*THE PROBLEM*: In the records below, find the line containing "The image size is (384, 681)." and transcribe it and every line after it exactly; leave the pictures out.

[Saved data entries]
##############################
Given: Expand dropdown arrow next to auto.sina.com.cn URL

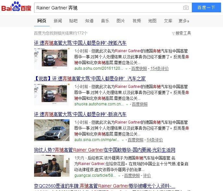Looking at the screenshot, I should pyautogui.click(x=123, y=140).
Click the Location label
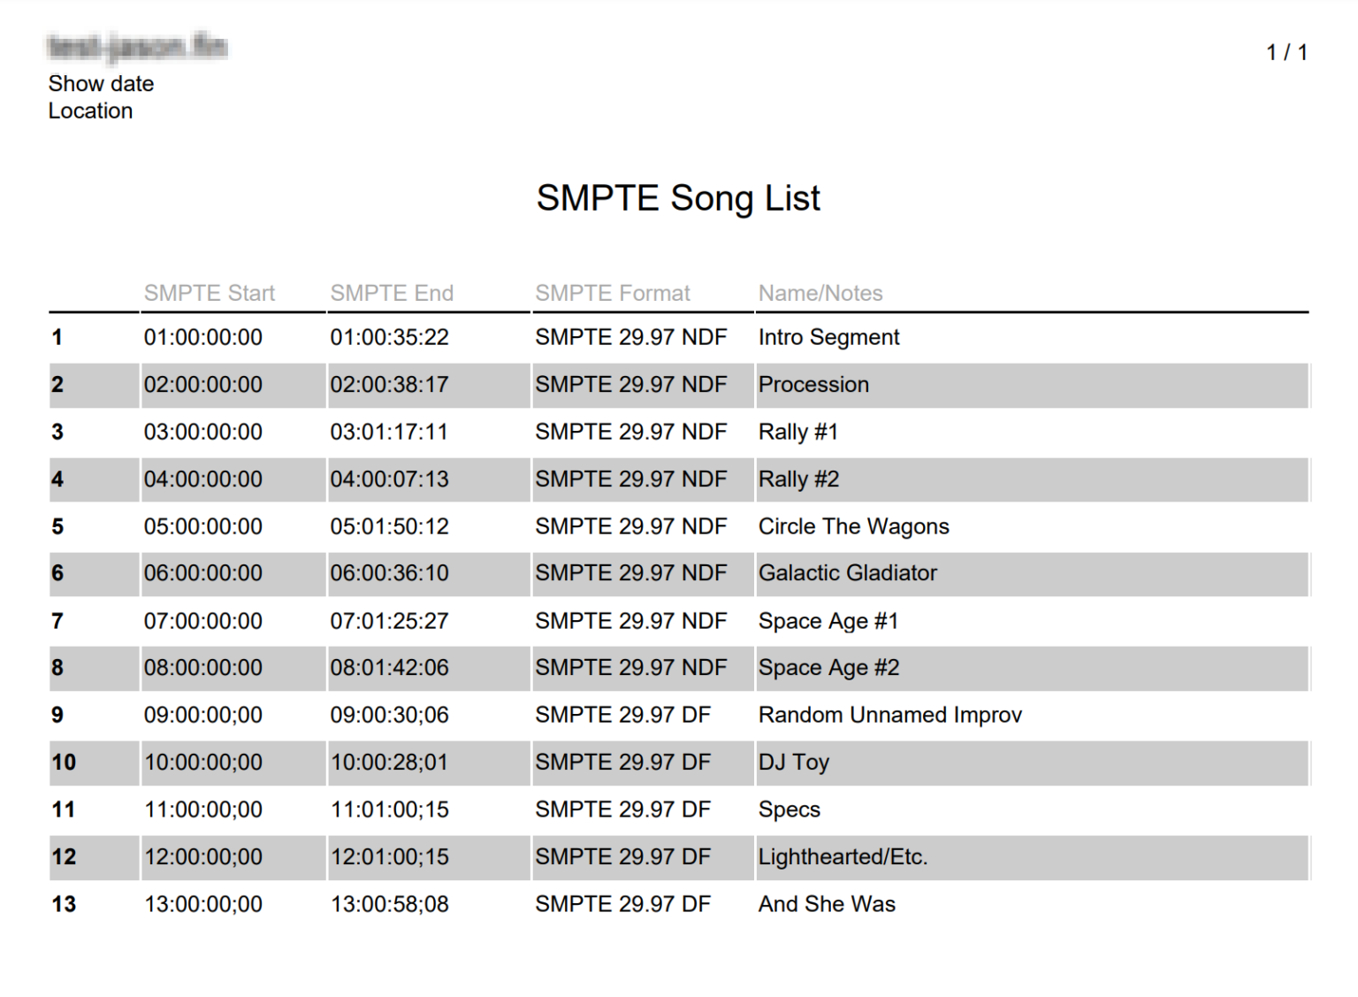Viewport: 1358px width, 997px height. point(91,111)
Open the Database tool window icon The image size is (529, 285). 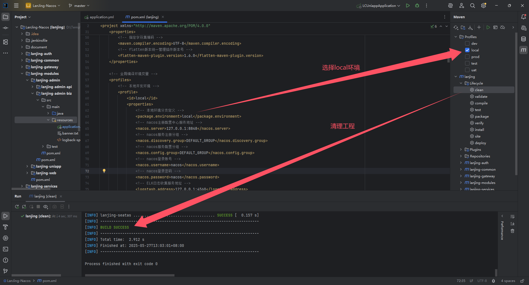523,39
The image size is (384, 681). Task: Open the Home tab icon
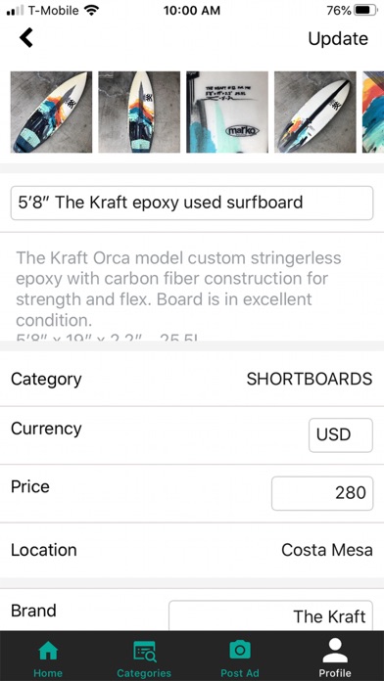(x=48, y=651)
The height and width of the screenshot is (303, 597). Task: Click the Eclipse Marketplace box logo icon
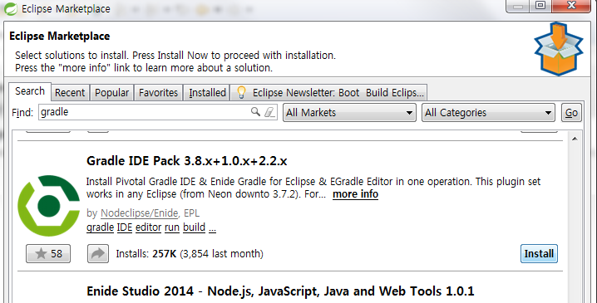[x=558, y=49]
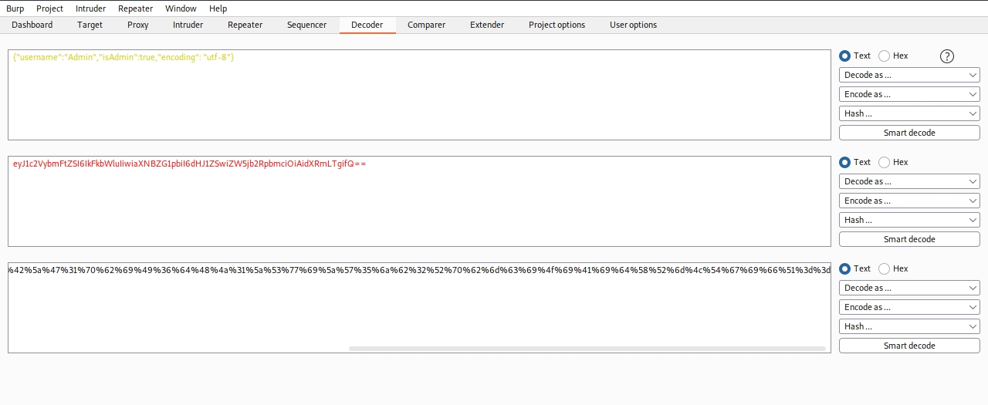Expand the second panel's 'Encode as' dropdown
The image size is (988, 405).
point(909,201)
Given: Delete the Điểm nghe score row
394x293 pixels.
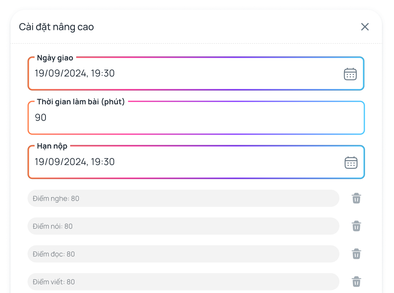Looking at the screenshot, I should 356,198.
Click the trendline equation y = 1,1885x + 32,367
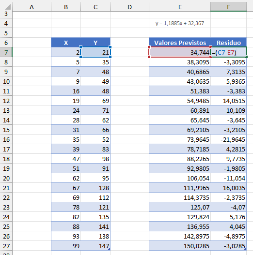This screenshot has width=253, height=255. (x=180, y=23)
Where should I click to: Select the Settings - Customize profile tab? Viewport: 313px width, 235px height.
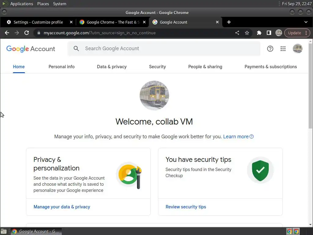[x=38, y=22]
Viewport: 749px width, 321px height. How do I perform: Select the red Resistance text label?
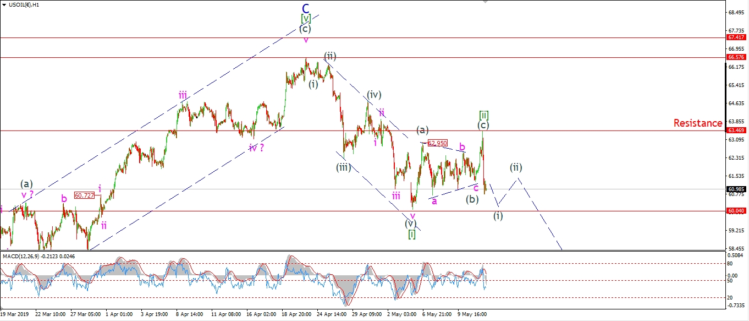point(697,123)
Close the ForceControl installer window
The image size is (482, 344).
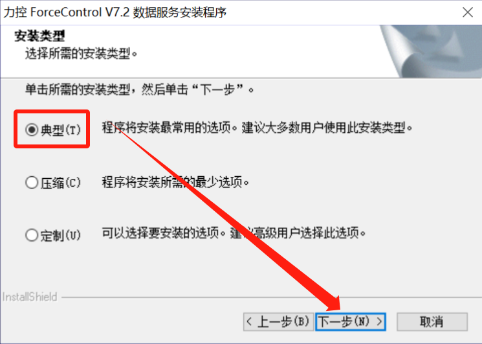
##############################
*REPLY*:
The image size is (384, 681). Task: Open the Home tab icon
(x=48, y=651)
The height and width of the screenshot is (303, 597). Task: Click the Eclipse Marketplace box logo icon
[x=558, y=49]
Expand the second panel's 'Encode as' dropdown
The image size is (988, 405).
point(909,201)
Given: Delete the Điểm nghe score row
394x293 pixels.
Looking at the screenshot, I should 356,198.
Click the trendline equation y = 1,1885x + 32,367
This screenshot has width=253, height=255. (x=180, y=23)
Where should I click to: Select the Settings - Customize profile tab? Viewport: 313px width, 235px height.
[x=38, y=22]
Viewport: 749px width, 321px height. How do I perform: Select the red Resistance text label?
point(697,123)
Close the ForceControl installer window
The image size is (482, 344).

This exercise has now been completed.